We visited one such center, the ubiquitously named Umbrella Making Centre in Sankambheng the next day. Here we saw first-hand how paper umbrellas are made from scratch.
While I initially heard that every part of the umbrella is made from bamboo, I was shown differently.
The lower and upper heads, including its sleeves, are made from softwood. The stems are from palm leaves, and only the ribs and struts are made from bamboo. The covering is made of Sa paper which is from mulberry tree barks, and with the use of persimmon fruit secretions and paste, the umbrellas are finished for waterproofing.
After everything has been assembled, it was then time to paint it with numerous designs, the most common of which are floral ones. I later learned that this was not how it was before though. Back then, the umbrellas are plain and unpainted. It was only at the last two decades that designs started to appear on paper umbrellas.
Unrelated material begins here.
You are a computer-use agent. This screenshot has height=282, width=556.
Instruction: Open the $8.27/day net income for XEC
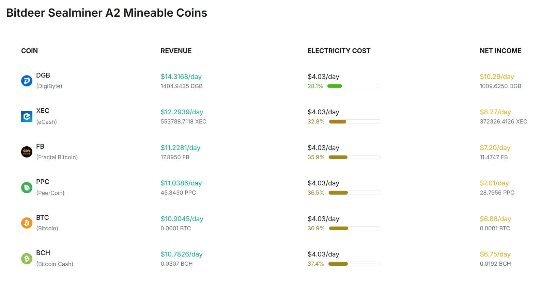[496, 112]
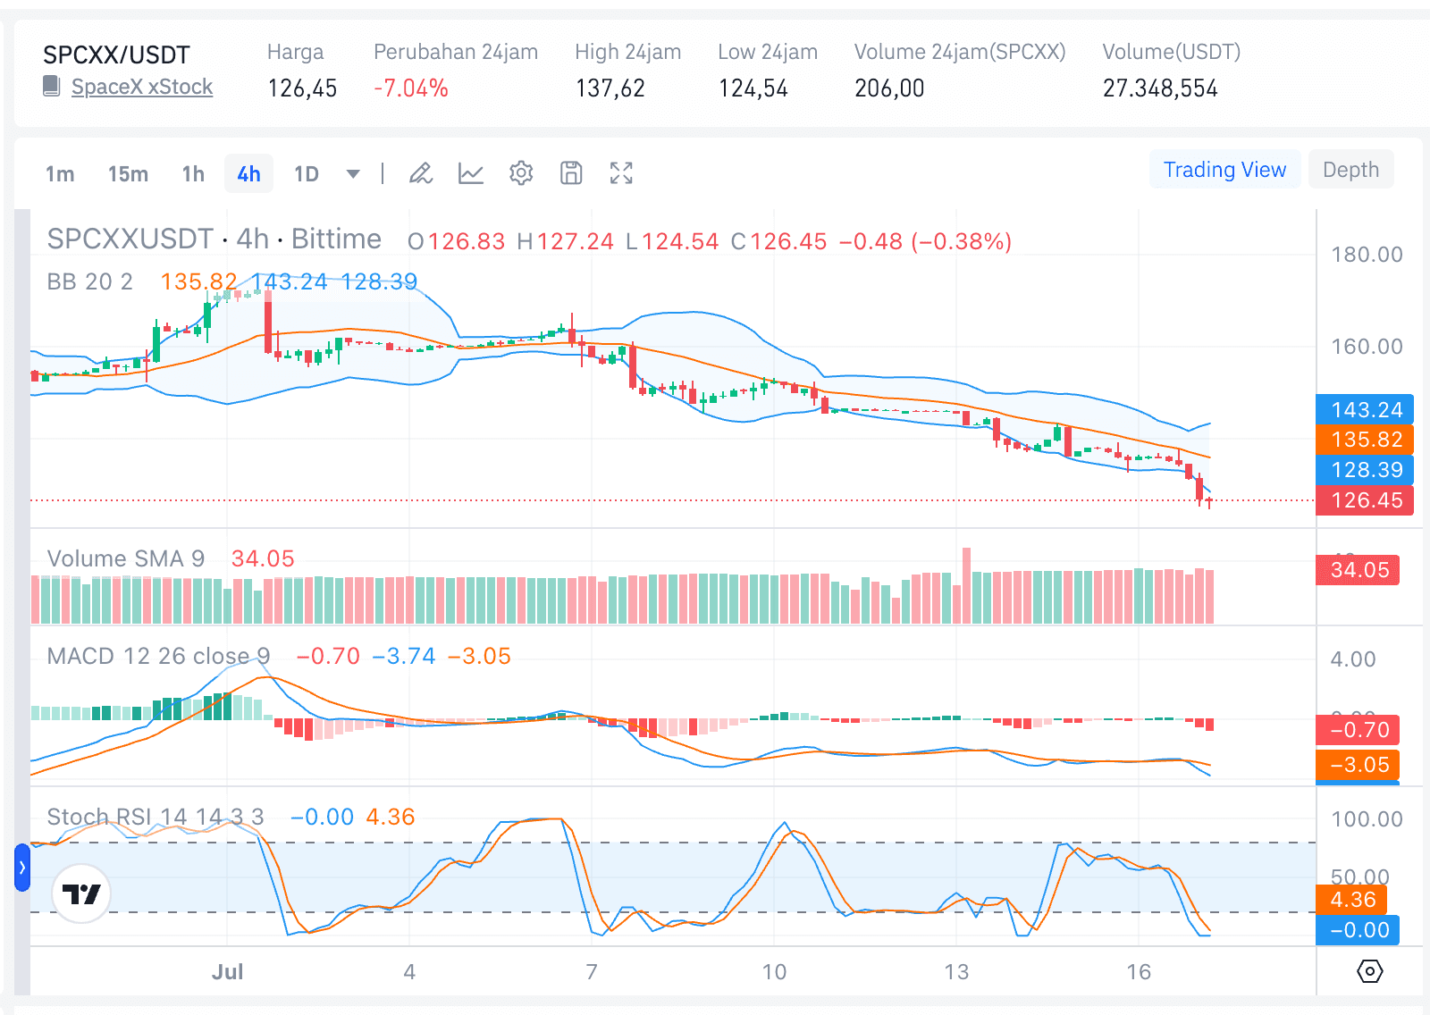Open the indicators chart icon

click(471, 173)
Besides the artwork done on the umbrellas, the guys at the Umbrella Making Centre also paint artworks onto anything you want them to. From canvasses, to bags, shirts, cellphones, jeans, shirts and even your hands; they would paint it up with gusto right there and then.
A few from our group even tried to have their hands painted. Amazingly, even with such intricate designs, it only took two to three minutes to finish it up. Yes, we even timed them!
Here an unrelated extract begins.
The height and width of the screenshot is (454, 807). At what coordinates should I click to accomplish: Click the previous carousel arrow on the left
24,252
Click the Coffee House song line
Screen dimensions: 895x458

It was amazing seeing them work, and to think that they have no formal training in the arts.
Back at the Thailand Creative & Design Centre, the final minutes were ticking and I was painting like there was no tomorrow. I have some background in the arts, but I have never painted in my life at all save for a few watercolor smudges during art class.
With the last few seconds tick-tocking down, I did the final touches on my design and breathed some on my umbrella to quickly dry the paint. I laid my brush down and surveyed my work. It wasn’t as grand or as beautiful as what I had in mind, but it would do.
And the prize? Nothing. But we do get to bring the umbrellas home with us. Lol, were just competitive like that.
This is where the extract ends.